Breeding plumage still on the bird on April 4, 2013, shortly after it arrived from the northern breeding sites.
Missing a foot.
On the reef at low tide.
A few years ago, a group of researchers came to Kwajalein to place geolocator trackers on some of the local Plovers. They returned the following year to catch the same birds and remove the geolocators after they had gone through their migrations north and south. It seems that the typical migration does not take them directly from Kwajalein to Alaska, but they tend to visit Japan and sometimes Siberia first. A website at this link summarizes the study. Below are some birds with their trackers attached to their legs.
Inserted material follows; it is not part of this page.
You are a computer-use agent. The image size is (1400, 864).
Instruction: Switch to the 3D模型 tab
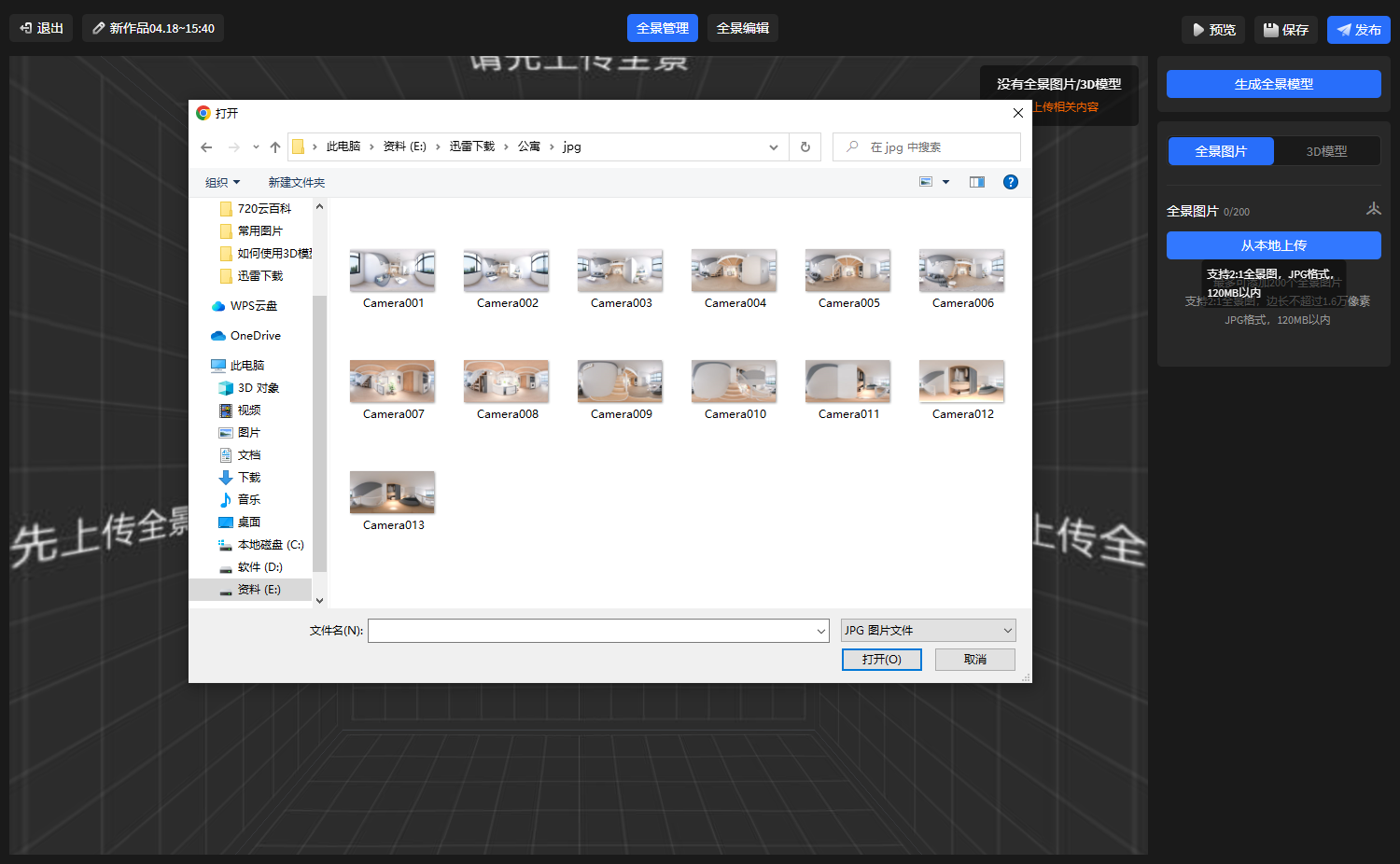point(1326,151)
The birds caught for the tracking study were given unique combinations of colored leg bands so they could be identified even if the tracker (under the green band) was lost. The particular bird shown immediately above was photographed with the geolocator on 8 September 2012, shortly after the bird had returned from its breeding grounds in Alaska or Siberia. It was recaptured a few months later and the tracker removed, but the other leg bands were left on. In March of 2018, Christina Sylvester photographed the same bird (below) in essentially the very same spot on Kwajalein where it had been equipped with the geolocator six years earlier.
The same bird showed up again in the very same place after another round trip to Alaska in the summer of 2018. The photos below were taken by Christina Sylvester in October, 2018.
Another bird, still carrying its geolocator installed more than 6 years previously, seems to be making its annual migration successfully.